### Work item
Copy out each line of the data holding "computer".

Data to process Block Start

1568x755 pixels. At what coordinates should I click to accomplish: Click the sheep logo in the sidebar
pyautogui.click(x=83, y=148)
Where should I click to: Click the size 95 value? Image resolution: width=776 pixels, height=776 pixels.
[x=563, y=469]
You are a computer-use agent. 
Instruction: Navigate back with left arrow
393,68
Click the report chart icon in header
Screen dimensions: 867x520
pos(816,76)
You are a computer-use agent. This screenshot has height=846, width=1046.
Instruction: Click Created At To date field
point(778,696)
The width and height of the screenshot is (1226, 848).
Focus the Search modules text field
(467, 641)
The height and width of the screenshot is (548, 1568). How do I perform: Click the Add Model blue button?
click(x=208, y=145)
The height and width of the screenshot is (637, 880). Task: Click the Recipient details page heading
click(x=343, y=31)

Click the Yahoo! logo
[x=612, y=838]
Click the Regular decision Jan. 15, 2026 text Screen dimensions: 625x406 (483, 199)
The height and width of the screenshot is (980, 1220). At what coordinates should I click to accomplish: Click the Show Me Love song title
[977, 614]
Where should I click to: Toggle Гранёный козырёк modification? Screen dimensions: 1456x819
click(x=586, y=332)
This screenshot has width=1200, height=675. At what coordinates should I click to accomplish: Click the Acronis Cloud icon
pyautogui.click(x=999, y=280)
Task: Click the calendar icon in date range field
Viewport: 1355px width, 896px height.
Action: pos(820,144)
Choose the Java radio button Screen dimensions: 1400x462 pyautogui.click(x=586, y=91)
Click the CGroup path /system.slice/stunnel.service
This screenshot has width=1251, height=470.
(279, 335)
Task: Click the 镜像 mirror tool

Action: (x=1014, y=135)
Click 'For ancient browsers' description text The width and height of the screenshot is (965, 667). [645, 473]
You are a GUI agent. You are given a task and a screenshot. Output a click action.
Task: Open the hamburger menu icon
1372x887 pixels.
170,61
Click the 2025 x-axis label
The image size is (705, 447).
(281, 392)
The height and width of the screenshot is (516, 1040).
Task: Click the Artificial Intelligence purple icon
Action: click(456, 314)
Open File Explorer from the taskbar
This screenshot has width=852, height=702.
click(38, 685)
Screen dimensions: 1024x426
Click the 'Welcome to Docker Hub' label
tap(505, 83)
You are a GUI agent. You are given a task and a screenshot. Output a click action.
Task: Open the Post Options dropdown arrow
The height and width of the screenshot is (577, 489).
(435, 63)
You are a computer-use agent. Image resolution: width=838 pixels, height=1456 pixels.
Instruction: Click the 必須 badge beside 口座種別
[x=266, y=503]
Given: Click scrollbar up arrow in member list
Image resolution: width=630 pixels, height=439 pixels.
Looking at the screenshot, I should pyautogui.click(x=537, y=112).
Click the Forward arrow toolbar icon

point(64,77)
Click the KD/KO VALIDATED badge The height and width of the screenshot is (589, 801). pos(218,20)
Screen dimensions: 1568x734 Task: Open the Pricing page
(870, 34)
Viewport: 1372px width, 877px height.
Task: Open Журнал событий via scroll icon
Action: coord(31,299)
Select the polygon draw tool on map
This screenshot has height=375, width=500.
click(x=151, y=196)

Data to process Block End

### Exercise answer
You are a computer-use agent. 
You are a computer-use agent. This screenshot has height=846, width=1046.
You are a computer-use agent. Image resolution: width=838 pixels, height=1456 pixels.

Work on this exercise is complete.